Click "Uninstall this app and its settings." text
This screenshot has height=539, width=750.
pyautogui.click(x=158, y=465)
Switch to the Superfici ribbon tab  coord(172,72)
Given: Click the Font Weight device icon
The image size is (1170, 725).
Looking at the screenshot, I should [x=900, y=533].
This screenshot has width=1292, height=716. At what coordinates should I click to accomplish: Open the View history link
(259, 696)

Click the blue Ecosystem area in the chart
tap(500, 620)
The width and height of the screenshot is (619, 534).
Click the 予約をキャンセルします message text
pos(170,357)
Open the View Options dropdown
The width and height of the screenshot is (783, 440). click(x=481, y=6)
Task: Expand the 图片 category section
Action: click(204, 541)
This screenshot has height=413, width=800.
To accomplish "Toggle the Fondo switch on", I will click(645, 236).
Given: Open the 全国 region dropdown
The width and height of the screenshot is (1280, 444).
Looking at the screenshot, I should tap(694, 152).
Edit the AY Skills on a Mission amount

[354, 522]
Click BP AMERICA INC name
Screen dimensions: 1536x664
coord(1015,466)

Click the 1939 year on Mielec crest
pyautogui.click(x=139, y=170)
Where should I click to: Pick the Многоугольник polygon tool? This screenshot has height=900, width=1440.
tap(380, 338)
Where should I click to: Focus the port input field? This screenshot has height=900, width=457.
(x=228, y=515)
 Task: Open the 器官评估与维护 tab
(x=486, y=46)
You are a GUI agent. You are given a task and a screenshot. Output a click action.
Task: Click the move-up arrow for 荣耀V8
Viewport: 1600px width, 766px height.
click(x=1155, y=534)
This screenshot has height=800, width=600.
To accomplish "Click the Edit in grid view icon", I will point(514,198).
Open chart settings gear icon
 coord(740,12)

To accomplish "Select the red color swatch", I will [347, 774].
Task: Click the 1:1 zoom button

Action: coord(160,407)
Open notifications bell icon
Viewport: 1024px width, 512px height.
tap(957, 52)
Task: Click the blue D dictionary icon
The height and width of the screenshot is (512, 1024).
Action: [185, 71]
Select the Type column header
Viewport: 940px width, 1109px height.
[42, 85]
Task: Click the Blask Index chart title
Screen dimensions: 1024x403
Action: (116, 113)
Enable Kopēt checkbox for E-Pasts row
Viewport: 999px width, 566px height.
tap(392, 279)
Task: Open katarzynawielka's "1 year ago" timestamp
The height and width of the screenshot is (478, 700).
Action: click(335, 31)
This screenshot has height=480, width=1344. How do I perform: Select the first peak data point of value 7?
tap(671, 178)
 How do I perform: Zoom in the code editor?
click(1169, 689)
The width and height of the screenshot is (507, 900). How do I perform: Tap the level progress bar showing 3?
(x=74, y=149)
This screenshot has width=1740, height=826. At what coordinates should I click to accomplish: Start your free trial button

━━━

→ EXERCISE DETAILS:
Copy out all of the material, word for word.

→ EXERCISE OUTPUT:
Click "Uninstall this app and its settings." text
This screenshot has height=539, width=750.
pyautogui.click(x=158, y=465)
Switch to the Superfici ribbon tab  coord(172,72)
Given: Click the Font Weight device icon
The image size is (1170, 725).
Looking at the screenshot, I should [x=900, y=533].
This screenshot has width=1292, height=716. At what coordinates should I click to accomplish: Open the View history link
(259, 696)

Click the blue Ecosystem area in the chart
tap(500, 620)
The width and height of the screenshot is (619, 534).
Click the 予約をキャンセルします message text
pos(170,357)
Open the View Options dropdown
The width and height of the screenshot is (783, 440). click(x=481, y=6)
Task: Expand the 图片 category section
Action: click(204, 541)
This screenshot has height=413, width=800.
To accomplish "Toggle the Fondo switch on", I will click(645, 236).
Given: Open the 全国 region dropdown
The width and height of the screenshot is (1280, 444).
Looking at the screenshot, I should tap(694, 152).
Edit the AY Skills on a Mission amount

[354, 522]
Click BP AMERICA INC name
Screen dimensions: 1536x664
coord(1015,466)

Click the 1939 year on Mielec crest
pyautogui.click(x=139, y=170)
Where should I click to: Pick the Многоугольник polygon tool? This screenshot has height=900, width=1440.
tap(380, 338)
Where should I click to: Focus the port input field? This screenshot has height=900, width=457.
(x=228, y=515)
 Task: Open the 器官评估与维护 tab
(x=486, y=46)
You are a GUI agent. You are given a task and a screenshot. Output a click action.
Task: Click the move-up arrow for 荣耀V8
Viewport: 1600px width, 766px height.
click(x=1155, y=534)
This screenshot has height=800, width=600.
To accomplish "Click the Edit in grid view icon", I will point(514,198).
Open chart settings gear icon
 coord(740,12)

To accomplish "Select the red color swatch", I will [347, 774].
Task: Click the 1:1 zoom button

Action: coord(160,407)
Open notifications bell icon
Viewport: 1024px width, 512px height.
tap(957, 52)
Task: Click the blue D dictionary icon
The height and width of the screenshot is (512, 1024).
Action: [185, 71]
Select the Type column header
Viewport: 940px width, 1109px height.
[42, 85]
Task: Click the Blask Index chart title
Screen dimensions: 1024x403
Action: (116, 113)
Enable Kopēt checkbox for E-Pasts row
Viewport: 999px width, 566px height.
tap(392, 279)
Task: Open katarzynawielka's "1 year ago" timestamp
The height and width of the screenshot is (478, 700).
Action: click(335, 31)
This screenshot has height=480, width=1344. How do I perform: Select the first peak data point of value 7?
tap(671, 178)
 How do I perform: Zoom in the code editor?
click(1169, 689)
The width and height of the screenshot is (507, 900). How do I perform: Tap the level progress bar showing 3?
(x=74, y=149)
This screenshot has width=1740, height=826. At what coordinates should I click to accomplish: Start your free trial button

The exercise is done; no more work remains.